• _EXERCISE OBJECTIVE_:
Emit the entire listing verbatim.

• _GIVEN DATA_:
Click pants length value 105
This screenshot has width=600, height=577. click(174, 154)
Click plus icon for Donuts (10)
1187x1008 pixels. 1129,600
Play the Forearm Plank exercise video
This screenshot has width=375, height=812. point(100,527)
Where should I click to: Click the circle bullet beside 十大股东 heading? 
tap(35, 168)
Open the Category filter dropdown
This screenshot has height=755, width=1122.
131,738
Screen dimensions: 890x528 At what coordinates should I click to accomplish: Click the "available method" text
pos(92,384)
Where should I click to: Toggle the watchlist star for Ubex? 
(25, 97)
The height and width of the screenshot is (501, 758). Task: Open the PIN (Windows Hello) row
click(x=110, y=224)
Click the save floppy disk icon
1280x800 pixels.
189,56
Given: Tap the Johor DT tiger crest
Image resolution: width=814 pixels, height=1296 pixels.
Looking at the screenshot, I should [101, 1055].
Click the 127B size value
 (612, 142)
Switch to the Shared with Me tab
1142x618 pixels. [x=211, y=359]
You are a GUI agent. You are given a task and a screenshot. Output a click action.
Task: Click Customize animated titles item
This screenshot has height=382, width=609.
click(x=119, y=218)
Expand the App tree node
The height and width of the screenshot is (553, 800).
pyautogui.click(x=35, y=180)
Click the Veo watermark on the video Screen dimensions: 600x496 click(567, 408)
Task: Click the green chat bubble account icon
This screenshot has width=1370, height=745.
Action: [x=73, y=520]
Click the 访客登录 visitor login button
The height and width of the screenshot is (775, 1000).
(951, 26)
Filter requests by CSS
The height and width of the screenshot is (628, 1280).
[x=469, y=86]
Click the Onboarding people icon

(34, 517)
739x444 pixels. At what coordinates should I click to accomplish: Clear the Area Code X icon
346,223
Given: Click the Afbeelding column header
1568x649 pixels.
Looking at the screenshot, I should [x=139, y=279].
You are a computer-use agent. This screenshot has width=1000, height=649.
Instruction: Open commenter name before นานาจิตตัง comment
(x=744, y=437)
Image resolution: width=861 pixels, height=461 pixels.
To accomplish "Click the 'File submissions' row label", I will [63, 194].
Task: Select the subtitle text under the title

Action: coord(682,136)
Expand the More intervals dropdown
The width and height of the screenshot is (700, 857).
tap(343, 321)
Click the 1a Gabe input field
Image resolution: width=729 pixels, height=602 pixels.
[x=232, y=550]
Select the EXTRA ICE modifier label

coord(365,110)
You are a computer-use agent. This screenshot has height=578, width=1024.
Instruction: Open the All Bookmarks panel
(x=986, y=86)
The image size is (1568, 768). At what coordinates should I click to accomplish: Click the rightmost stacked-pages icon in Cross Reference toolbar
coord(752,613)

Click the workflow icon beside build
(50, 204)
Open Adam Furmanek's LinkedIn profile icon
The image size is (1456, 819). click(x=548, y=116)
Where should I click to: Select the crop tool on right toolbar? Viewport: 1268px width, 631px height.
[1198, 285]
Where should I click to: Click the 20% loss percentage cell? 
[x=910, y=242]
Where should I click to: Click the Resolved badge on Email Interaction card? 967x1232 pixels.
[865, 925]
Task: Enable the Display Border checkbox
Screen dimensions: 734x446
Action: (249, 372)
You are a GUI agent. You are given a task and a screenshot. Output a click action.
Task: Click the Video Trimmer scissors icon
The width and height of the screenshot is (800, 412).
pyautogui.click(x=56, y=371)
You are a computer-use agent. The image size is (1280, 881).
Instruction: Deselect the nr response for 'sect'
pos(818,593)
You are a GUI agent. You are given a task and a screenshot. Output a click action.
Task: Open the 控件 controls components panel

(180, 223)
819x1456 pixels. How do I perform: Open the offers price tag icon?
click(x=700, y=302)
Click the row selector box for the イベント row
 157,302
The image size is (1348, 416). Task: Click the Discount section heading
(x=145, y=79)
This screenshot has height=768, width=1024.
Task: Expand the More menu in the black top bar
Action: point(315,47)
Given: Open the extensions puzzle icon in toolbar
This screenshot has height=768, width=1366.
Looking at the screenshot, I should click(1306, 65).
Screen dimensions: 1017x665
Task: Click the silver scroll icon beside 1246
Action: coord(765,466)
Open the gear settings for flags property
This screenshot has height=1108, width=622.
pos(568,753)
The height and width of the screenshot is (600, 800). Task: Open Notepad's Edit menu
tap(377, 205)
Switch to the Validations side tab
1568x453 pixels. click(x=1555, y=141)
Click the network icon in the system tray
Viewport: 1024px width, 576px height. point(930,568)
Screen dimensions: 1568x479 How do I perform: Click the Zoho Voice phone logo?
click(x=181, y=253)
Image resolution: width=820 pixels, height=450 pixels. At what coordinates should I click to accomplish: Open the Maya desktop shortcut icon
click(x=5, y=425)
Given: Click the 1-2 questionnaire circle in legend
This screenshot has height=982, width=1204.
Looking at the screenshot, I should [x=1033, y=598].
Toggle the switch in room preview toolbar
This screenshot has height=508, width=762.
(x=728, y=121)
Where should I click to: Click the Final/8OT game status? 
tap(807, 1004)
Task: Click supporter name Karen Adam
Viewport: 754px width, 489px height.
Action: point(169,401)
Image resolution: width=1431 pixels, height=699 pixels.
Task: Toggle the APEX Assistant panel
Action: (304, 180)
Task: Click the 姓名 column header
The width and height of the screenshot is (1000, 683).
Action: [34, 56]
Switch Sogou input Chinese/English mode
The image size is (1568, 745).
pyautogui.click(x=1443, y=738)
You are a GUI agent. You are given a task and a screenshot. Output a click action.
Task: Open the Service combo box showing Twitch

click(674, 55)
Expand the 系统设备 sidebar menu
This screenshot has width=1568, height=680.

• _TASK RESULT_:
Click pants length value 105
This screenshot has width=600, height=577. click(174, 154)
Click plus icon for Donuts (10)
1187x1008 pixels. 1129,600
Play the Forearm Plank exercise video
This screenshot has width=375, height=812. point(100,527)
Where should I click to: Click the circle bullet beside 十大股东 heading? 
tap(35, 168)
Open the Category filter dropdown
This screenshot has height=755, width=1122.
131,738
Screen dimensions: 890x528 At what coordinates should I click to accomplish: Click the "available method" text
pos(92,384)
Where should I click to: Toggle the watchlist star for Ubex? 
(25, 97)
The height and width of the screenshot is (501, 758). Task: Open the PIN (Windows Hello) row
click(x=110, y=224)
Click the save floppy disk icon
1280x800 pixels.
189,56
Given: Tap the Johor DT tiger crest
Image resolution: width=814 pixels, height=1296 pixels.
Looking at the screenshot, I should [101, 1055].
Click the 127B size value
 (612, 142)
Switch to the Shared with Me tab
1142x618 pixels. [x=211, y=359]
You are a GUI agent. You are given a task and a screenshot. Output a click action.
Task: Click Customize animated titles item
This screenshot has height=382, width=609.
click(x=119, y=218)
Expand the App tree node
The height and width of the screenshot is (553, 800).
pyautogui.click(x=35, y=180)
Click the Veo watermark on the video Screen dimensions: 600x496 click(567, 408)
Task: Click the green chat bubble account icon
This screenshot has width=1370, height=745.
Action: [x=73, y=520]
Click the 访客登录 visitor login button
The height and width of the screenshot is (775, 1000).
(951, 26)
Filter requests by CSS
The height and width of the screenshot is (628, 1280).
[x=469, y=86]
Click the Onboarding people icon

(34, 517)
739x444 pixels. At what coordinates should I click to accomplish: Clear the Area Code X icon
346,223
Given: Click the Afbeelding column header
1568x649 pixels.
Looking at the screenshot, I should [x=139, y=279].
You are a computer-use agent. This screenshot has width=1000, height=649.
Instruction: Open commenter name before นานาจิตตัง comment
(x=744, y=437)
Image resolution: width=861 pixels, height=461 pixels.
To accomplish "Click the 'File submissions' row label", I will [63, 194].
Task: Select the subtitle text under the title

Action: coord(682,136)
Expand the More intervals dropdown
The width and height of the screenshot is (700, 857).
tap(343, 321)
Click the 1a Gabe input field
Image resolution: width=729 pixels, height=602 pixels.
[x=232, y=550]
Select the EXTRA ICE modifier label

coord(365,110)
You are a computer-use agent. This screenshot has height=578, width=1024.
Instruction: Open the All Bookmarks panel
(x=986, y=86)
The image size is (1568, 768). At what coordinates should I click to accomplish: Click the rightmost stacked-pages icon in Cross Reference toolbar
coord(752,613)

Click the workflow icon beside build
(50, 204)
Open Adam Furmanek's LinkedIn profile icon
The image size is (1456, 819). click(x=548, y=116)
Where should I click to: Select the crop tool on right toolbar? Viewport: 1268px width, 631px height.
[1198, 285]
Where should I click to: Click the 20% loss percentage cell? 
[x=910, y=242]
Where should I click to: Click the Resolved badge on Email Interaction card? 967x1232 pixels.
[865, 925]
Task: Enable the Display Border checkbox
Screen dimensions: 734x446
Action: (249, 372)
You are a GUI agent. You are given a task and a screenshot. Output a click action.
Task: Click the Video Trimmer scissors icon
The width and height of the screenshot is (800, 412).
pyautogui.click(x=56, y=371)
You are a computer-use agent. The image size is (1280, 881).
Instruction: Deselect the nr response for 'sect'
pos(818,593)
You are a GUI agent. You are given a task and a screenshot. Output a click action.
Task: Open the 控件 controls components panel

(180, 223)
819x1456 pixels. How do I perform: Open the offers price tag icon?
click(x=700, y=302)
Click the row selector box for the イベント row
 157,302
The image size is (1348, 416). Task: Click the Discount section heading
(x=145, y=79)
This screenshot has height=768, width=1024.
Task: Expand the More menu in the black top bar
Action: point(315,47)
Given: Open the extensions puzzle icon in toolbar
This screenshot has height=768, width=1366.
Looking at the screenshot, I should click(1306, 65).
Screen dimensions: 1017x665
Task: Click the silver scroll icon beside 1246
Action: coord(765,466)
Open the gear settings for flags property
This screenshot has height=1108, width=622.
pos(568,753)
The height and width of the screenshot is (600, 800). Task: Open Notepad's Edit menu
tap(377, 205)
Switch to the Validations side tab
1568x453 pixels. click(x=1555, y=141)
Click the network icon in the system tray
Viewport: 1024px width, 576px height. point(930,568)
Screen dimensions: 1568x479 How do I perform: Click the Zoho Voice phone logo?
click(x=181, y=253)
Image resolution: width=820 pixels, height=450 pixels. At what coordinates should I click to accomplish: Open the Maya desktop shortcut icon
click(x=5, y=425)
Given: Click the 1-2 questionnaire circle in legend
This screenshot has height=982, width=1204.
Looking at the screenshot, I should [x=1033, y=598].
Toggle the switch in room preview toolbar
This screenshot has height=508, width=762.
(x=728, y=121)
Where should I click to: Click the Final/8OT game status? 
tap(807, 1004)
Task: Click supporter name Karen Adam
Viewport: 754px width, 489px height.
Action: point(169,401)
Image resolution: width=1431 pixels, height=699 pixels.
Task: Toggle the APEX Assistant panel
Action: (304, 180)
Task: Click the 姓名 column header
The width and height of the screenshot is (1000, 683).
Action: [34, 56]
Switch Sogou input Chinese/English mode
The image size is (1568, 745).
pyautogui.click(x=1443, y=738)
You are a GUI agent. You are given a task and a screenshot. Output a click action.
Task: Open the Service combo box showing Twitch

click(674, 55)
Expand the 系统设备 sidebar menu
This screenshot has width=1568, height=680.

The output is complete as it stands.